Syrian rebels backed by the United States will now have air cover if they come under attack after President Barack Obama signed off on the decision, a senior administration official confirms to CNN on Sunday.
The official said "this has been months in the making."
This comes after the United States conducted airstrikes last week to protect two groups after they came under attack: US-trained rebels and the US-affiliated rebels of the 30th division.
US aircraft came in after the attack on a compound where members of the New Syria Force, which is the US-trained-and-equipped rebel group, were located as well members of the 30th division.
The United States believes that attack was carried out by the Al-Nusra front, which is a group affiliated with Al-Qaeda.
The US aircraft came in, provided air support and "successfully repelled the attack," one US official told CNN. The strikes last week signified for the first time there was actual policy and actionable decision to support those forces.
"We view the Syrian forces trained and equipped by the Department of Defense as partners in the counter-ISIL effort. These forces are being provided with a wide range of coalition support in their mission to counter ISIL, which includes defensive fires support to protect them," National Security Council spokesman Alistair Baskey told CNN.
"We won't get into the specifics of our rules of engagement, but have said all along that we would take the steps necessary to ensure that these forces could successfully carry out their mission. We demonstrated our resolve in this respect on Friday," Baskey said.
The attack on Friday was seen as a difficult setback for the US program to train and equip Syrian rebels. It only had 60 of them through the program so far.

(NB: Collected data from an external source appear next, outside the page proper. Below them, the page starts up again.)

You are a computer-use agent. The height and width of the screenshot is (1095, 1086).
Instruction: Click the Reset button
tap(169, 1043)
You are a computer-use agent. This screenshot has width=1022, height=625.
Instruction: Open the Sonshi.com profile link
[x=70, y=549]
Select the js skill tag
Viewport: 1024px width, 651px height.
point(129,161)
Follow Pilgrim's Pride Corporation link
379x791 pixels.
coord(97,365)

The United States wants to sign up more, and the compound coming under attack by this Al-Qaeda affiliated group in northern Syria will not help in that effort.
The Wall Street Journal first reported the presidential authorization.
Since the civil war began in 2011, an estimated 220,000 Syrians have been killed, according to the United Nations. President Bashar al-Assad's regime, backed by Iran, faces not only opposition from US-backed moderate rebels but from Al-Qaeda-affiliated groups and ISIS, which controls significant swaths of territory in Syria and neighboring Iraq.
In addition to their attacks on the al-Assad regime, the rebel groups also often attack each other.